Wilhelmshaven, Jever (epd). Das Arbeitsgericht in Wilhelmshaven hat einen Gütetermin im Fall der gekündigten AfD-Kandidatin Martina Müller für den 23. September festgesetzt. Die Kündigungsschutzklage sei am vergangenen Montag eingegangen, sagte ein Sprecher des Gerichts am Freitag dem Evangelischen Pressedienst (epd).
Die diakonische Organisation „Mission:Lebenshaus“ mit Sitz in Bremen hatte die Verwaltungsangestellte eines Hospizes in Jever nach 15 Jahren fristlos entlassen, weil sie bei den Kommunalwahlen am 13. September im niedersächsischen Landkreis Friesland als Kandidatin der AfD für den Kreistag und einen Gemeinderat antritt.
Eine Frage der Haltung
Die Organisation „Mission:Lebenshaus“ hatte die außerordentliche Kündigung bestätigt. Es sei eine Frage der Haltung, erklärte sie in einer Stellungnahme. Die aktive Kandidatur für eine als gesichert rechtsextremistisch eingestufte Partei stehe in einem schwerwiegenden Spannungsverhältnis zu den Grundwerten und dem Auftrag von Kirche und Diakonie.

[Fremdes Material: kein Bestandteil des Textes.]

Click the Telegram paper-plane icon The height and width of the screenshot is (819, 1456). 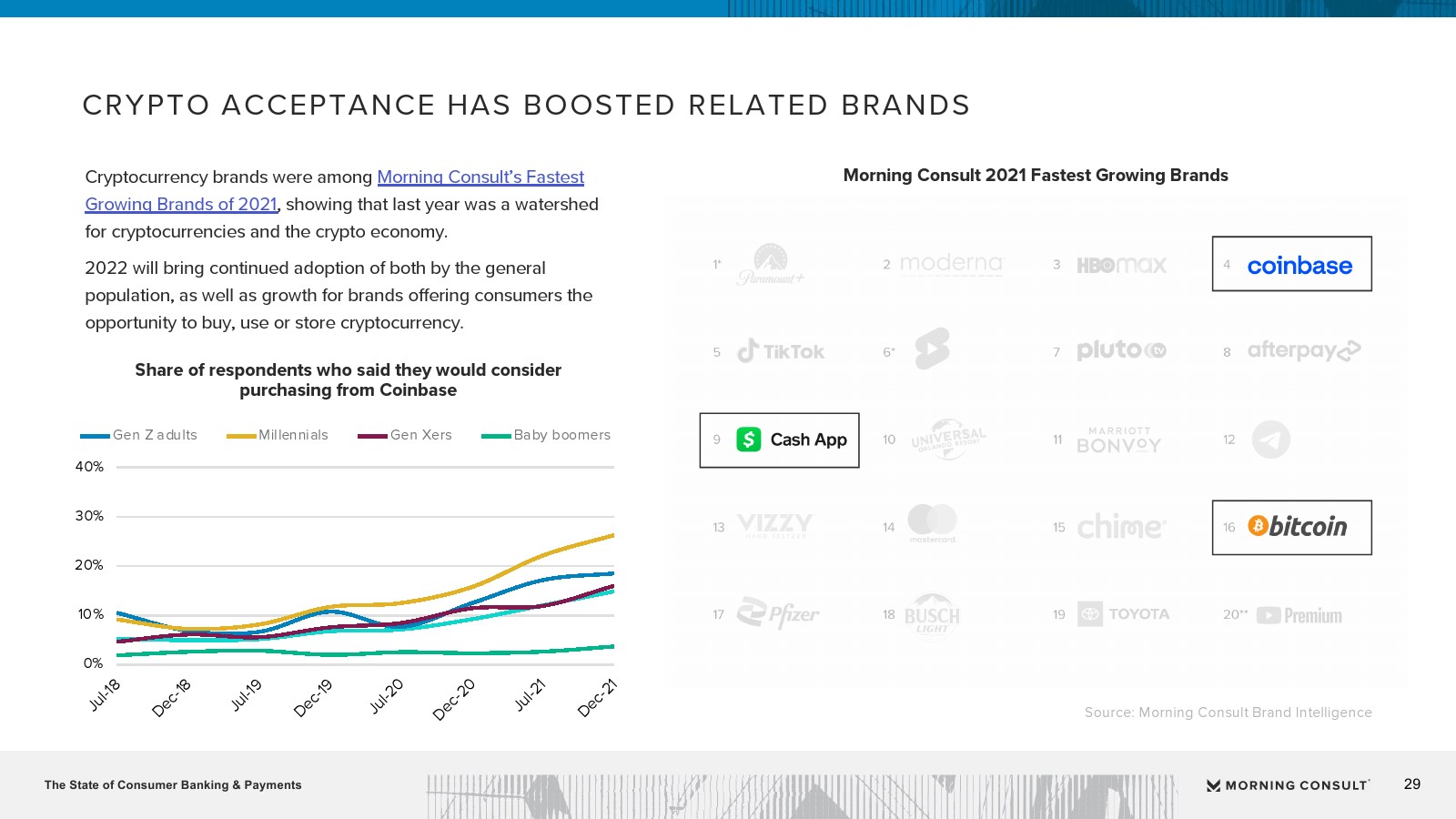point(1270,440)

Müller hatte ihre Entlassung über die sozialen Medien der AfD selbst bekannt gemacht. Sie warf ihrem Arbeitgeber vor, sie aufgefordert zu haben, schriftlich von der Kandidatur zurückzutreten. In einem Social-Media-Beitrag hatte sie angekündigt, gegen die Kündigung zu klagen und „alle zur Verfügung stehenden rechtlichen Mittel auszuschöpfen“.
Privates und Politisches getrennt
Dem epd sagte sie, sie habe „im Dienst Privates und mein politisches Interesse stets getrennt“. Sie könne „deshalb sehr wohl die christlichen Werte, die ich in meiner beruflichen Tätigkeit gelebt habe, von meiner politischen Überzeugung unterscheiden“.
Der diakonische „Mission:Lebenshaus gGmbH“ ist ein hundertprozentiges Tochterunternehmen der Bremer Inneren Mission. Die Gesellschaft betreibt in der Region fünf Hospize für Erwachsene und ein Kinder- und Jugendhospiz.